## Problem statement
Please rewrite the data as a numbered list, beginning at the line that contains "You are a GUI" and stopping after the line that contains "point(46,572)". Leave out any blank lines.

## Dataset extract

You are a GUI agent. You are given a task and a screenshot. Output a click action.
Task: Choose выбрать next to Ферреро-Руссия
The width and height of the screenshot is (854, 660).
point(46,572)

==

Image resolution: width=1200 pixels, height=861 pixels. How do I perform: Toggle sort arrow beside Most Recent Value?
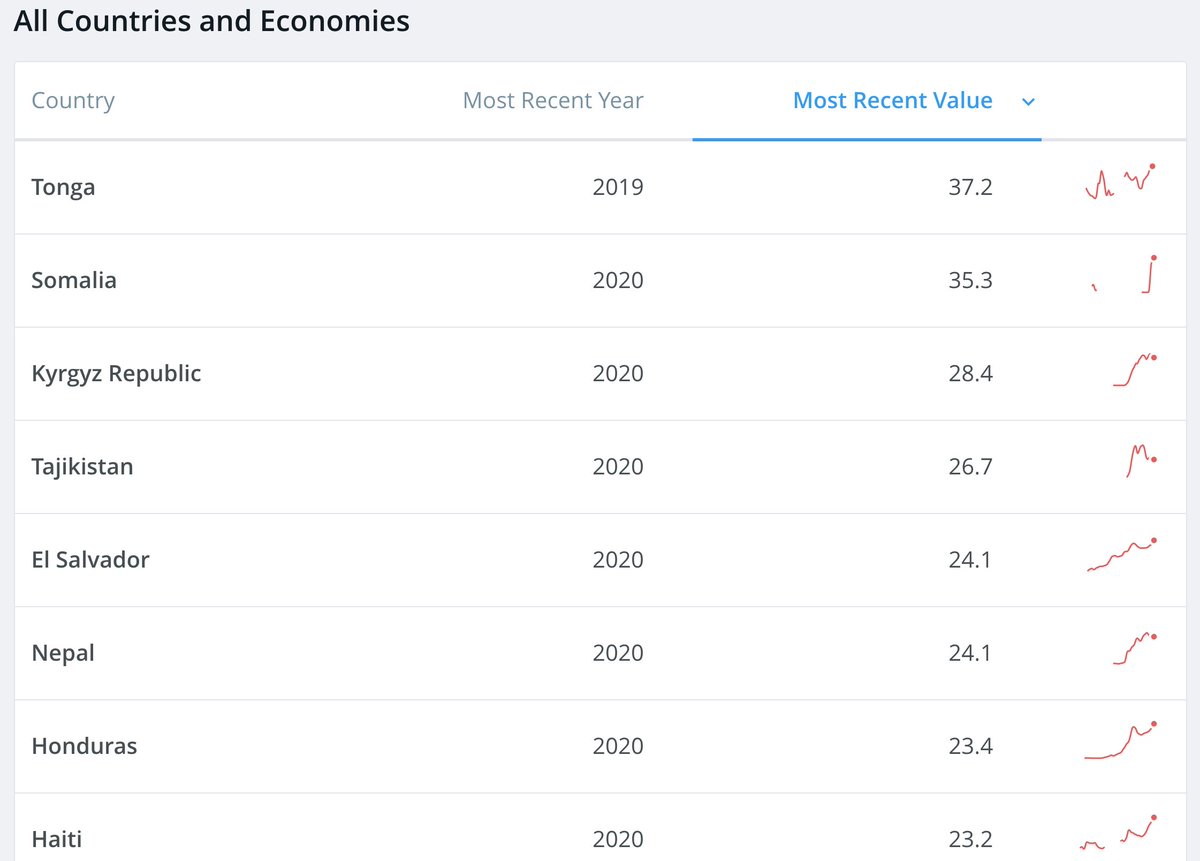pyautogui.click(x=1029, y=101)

## The solution
1. You are a GUI agent. You are given a task and a screenshot. Output a click action.
2. Task: Choose выбрать next to Ферреро-Руссия
3. The width and height of the screenshot is (854, 660).
4. point(46,572)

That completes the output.